Provisioning a custom extension attribute to a SCIM compliant application

The SCIM Request for Comments (RFC) defines a core user and group schema, while also allowing for extensions to the schema to meet your application's needs. To add a custom attribute to a SCIM application:

  1. Sign in to the Microsoft Entra admin center as at least a Application Administrator.
  2. Browse to Identity > Applications > Enterprise applications.
  3. Select your application, and then select Provisioning.
  4. Under Mappings, select the object (user or group) for which you'd like to add a custom attribute.
  5. At the bottom of the page, select Show advanced options.
  6. Select Edit attribute list for AppName.
  7. At the bottom of the attribute list, enter information about the custom attribute in the fields provided. Then select Add Attribute.

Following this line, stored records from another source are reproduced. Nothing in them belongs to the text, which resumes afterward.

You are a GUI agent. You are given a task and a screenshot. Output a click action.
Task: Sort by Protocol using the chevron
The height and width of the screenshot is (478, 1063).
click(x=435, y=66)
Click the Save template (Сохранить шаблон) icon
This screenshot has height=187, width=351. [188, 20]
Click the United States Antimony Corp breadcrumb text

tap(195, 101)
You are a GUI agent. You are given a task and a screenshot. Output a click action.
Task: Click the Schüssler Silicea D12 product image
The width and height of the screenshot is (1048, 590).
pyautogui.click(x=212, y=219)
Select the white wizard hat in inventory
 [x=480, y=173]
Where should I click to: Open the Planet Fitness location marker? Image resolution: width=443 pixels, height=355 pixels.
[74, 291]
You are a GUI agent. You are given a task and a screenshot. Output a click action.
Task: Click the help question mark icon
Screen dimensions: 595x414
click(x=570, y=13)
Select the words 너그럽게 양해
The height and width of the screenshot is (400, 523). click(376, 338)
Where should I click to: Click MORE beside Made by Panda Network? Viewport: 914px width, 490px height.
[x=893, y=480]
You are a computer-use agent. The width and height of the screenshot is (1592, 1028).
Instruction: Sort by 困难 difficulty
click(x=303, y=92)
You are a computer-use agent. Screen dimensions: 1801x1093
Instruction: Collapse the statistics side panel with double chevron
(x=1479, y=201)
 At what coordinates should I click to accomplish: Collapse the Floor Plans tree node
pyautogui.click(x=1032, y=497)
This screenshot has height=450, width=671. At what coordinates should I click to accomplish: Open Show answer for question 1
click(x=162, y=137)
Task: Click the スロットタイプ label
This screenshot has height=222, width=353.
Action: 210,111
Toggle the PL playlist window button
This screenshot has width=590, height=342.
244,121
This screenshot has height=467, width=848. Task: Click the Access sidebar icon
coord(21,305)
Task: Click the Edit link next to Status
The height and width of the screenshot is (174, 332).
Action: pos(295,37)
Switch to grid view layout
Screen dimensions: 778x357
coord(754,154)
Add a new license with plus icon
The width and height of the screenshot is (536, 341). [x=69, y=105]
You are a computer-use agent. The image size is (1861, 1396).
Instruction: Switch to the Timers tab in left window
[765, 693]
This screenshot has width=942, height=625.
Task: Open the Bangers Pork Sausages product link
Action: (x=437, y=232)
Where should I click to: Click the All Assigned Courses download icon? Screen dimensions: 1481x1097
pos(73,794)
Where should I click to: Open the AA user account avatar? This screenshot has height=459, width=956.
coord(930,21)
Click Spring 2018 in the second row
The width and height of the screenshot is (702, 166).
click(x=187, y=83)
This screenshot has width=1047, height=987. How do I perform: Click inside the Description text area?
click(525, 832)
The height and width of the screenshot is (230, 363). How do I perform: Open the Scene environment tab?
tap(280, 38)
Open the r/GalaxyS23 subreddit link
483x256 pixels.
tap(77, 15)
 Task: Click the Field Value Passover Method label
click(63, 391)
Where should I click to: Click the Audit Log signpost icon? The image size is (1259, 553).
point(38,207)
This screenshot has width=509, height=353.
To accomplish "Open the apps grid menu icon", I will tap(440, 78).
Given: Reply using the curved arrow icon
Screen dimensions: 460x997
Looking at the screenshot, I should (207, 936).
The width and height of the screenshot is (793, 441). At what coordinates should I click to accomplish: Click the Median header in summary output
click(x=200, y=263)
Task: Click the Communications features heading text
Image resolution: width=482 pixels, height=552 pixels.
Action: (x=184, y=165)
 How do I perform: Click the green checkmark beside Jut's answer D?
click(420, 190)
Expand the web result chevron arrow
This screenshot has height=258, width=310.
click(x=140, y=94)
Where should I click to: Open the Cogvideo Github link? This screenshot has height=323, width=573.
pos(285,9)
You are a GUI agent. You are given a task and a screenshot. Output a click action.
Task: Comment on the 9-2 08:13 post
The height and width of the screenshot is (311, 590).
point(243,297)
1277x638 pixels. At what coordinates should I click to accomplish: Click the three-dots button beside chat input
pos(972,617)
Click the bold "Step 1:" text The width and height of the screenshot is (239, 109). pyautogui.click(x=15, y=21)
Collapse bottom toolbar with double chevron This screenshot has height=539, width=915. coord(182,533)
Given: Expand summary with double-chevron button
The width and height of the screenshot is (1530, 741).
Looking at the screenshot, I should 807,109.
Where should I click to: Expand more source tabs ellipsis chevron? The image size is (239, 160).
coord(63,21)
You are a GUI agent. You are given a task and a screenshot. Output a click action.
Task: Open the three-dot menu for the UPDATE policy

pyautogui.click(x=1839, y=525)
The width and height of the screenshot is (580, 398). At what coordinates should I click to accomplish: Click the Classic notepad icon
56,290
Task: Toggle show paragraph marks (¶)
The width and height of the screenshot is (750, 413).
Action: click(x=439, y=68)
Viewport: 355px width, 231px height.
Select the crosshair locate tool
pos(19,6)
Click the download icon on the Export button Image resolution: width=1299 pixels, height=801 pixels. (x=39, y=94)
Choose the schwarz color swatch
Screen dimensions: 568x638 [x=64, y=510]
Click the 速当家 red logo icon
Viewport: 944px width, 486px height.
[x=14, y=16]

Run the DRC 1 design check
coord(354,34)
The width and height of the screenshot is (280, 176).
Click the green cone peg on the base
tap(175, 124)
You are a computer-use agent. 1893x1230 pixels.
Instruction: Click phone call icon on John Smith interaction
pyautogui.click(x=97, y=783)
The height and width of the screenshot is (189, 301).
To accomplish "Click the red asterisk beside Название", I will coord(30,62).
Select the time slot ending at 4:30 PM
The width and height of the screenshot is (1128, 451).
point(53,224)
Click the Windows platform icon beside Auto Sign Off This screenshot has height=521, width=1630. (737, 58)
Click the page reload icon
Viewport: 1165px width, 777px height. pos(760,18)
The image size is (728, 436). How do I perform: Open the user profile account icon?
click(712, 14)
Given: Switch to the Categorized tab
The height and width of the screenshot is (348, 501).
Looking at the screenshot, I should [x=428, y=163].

For SCIM applications, the attribute name must follow the pattern shown in the example. The "CustomExtensionName" and "CustomAttribute" can be customized per your application's requirements, for example: urn:ietf:params:scim:schemas:extension:CustomExtensionName:2.0:User:CustomAttribute

These instructions are only applicable to SCIM-enabled applications. Applications such as ServiceNow and Salesforce aren't integrated with Microsoft Entra ID using SCIM, and therefore they don't require this specific namespace when adding a custom attribute.

Custom attributes can't be referential attributes, multi-value, or complex-typed attributes. Custom multi-value and complex-typed extension attributes are currently supported only for applications in the gallery. The custom extension schema header is omitted in the example because it isn't sent in requests from the Microsoft Entra SCIM client.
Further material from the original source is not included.